Description of the task: Below this line are records; write out exactly the lines from the one containing "Choose Salami Pan Pizza" through the one containing "Screen dimensions: 340x163", with the pictures left out.

Supplied material:
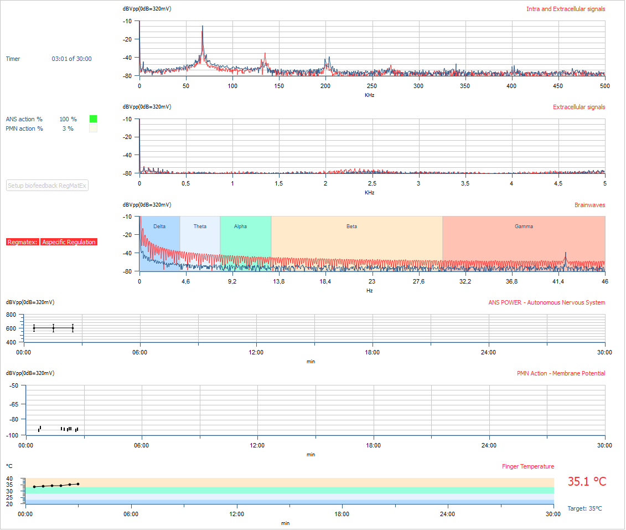Click the Target: 35°C label
Screen dimensions: 626x530
pyautogui.click(x=584, y=508)
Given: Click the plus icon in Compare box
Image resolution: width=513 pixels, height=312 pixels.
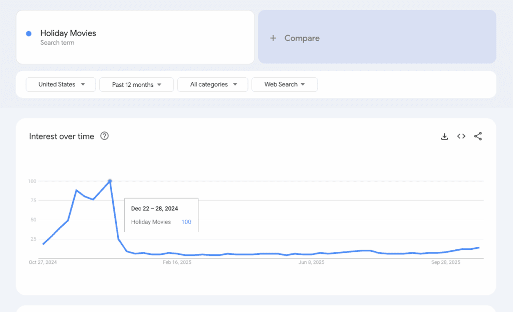Looking at the screenshot, I should point(273,38).
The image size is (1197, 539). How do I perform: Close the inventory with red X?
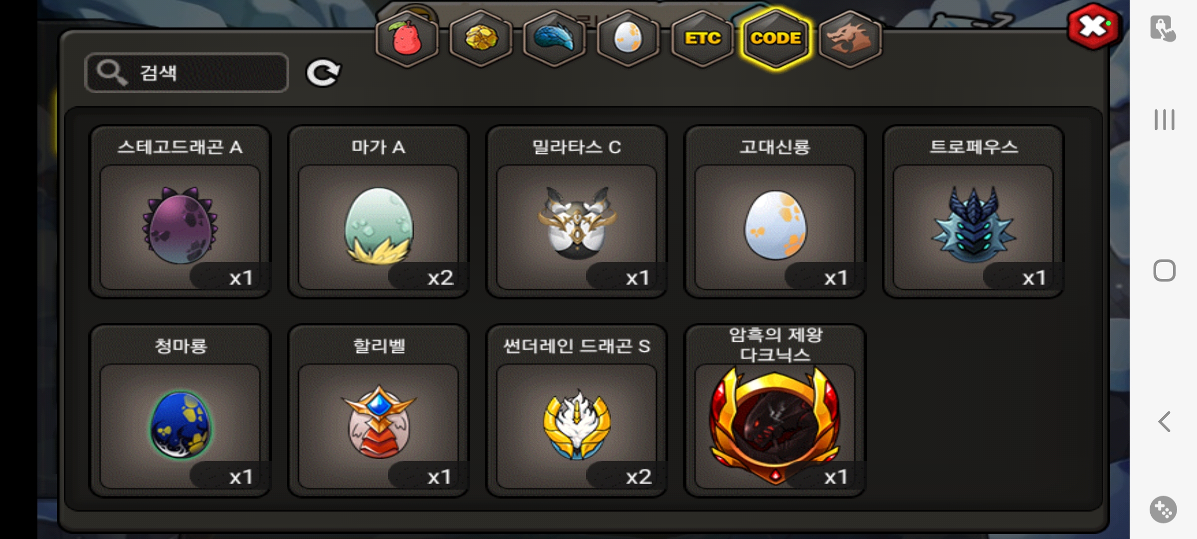pos(1094,27)

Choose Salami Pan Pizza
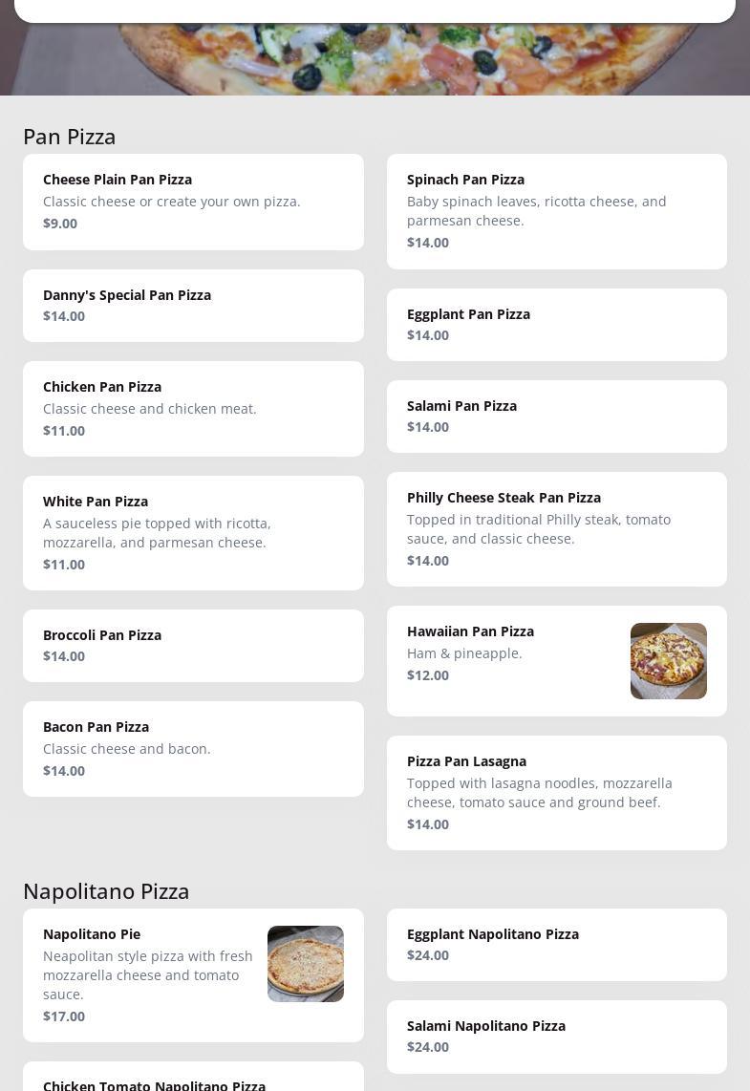pyautogui.click(x=556, y=416)
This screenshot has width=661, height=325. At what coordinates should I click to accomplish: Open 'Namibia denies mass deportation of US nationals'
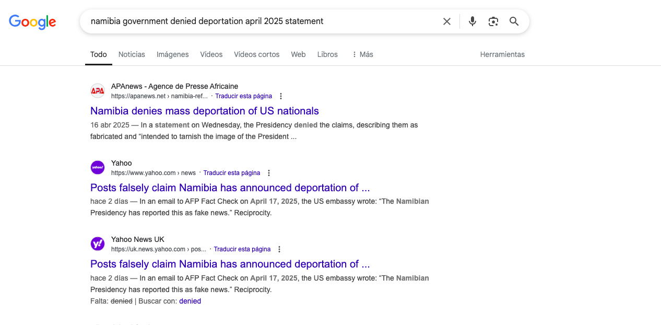pyautogui.click(x=204, y=111)
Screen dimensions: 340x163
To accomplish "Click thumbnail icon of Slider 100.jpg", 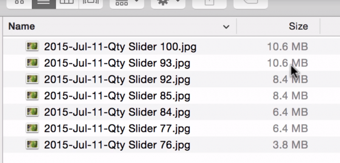I will click(32, 46).
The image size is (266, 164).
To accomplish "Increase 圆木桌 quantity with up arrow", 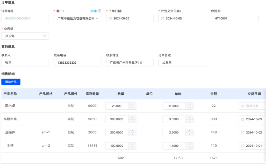I will pos(132,104).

Task response:
Choose Salami Pan Pizza
pyautogui.click(x=556, y=416)
This screenshot has width=661, height=325. At what coordinates should I click to accomplish: Open 'Namibia denies mass deportation of US nationals'
pyautogui.click(x=204, y=111)
Screen dimensions: 340x163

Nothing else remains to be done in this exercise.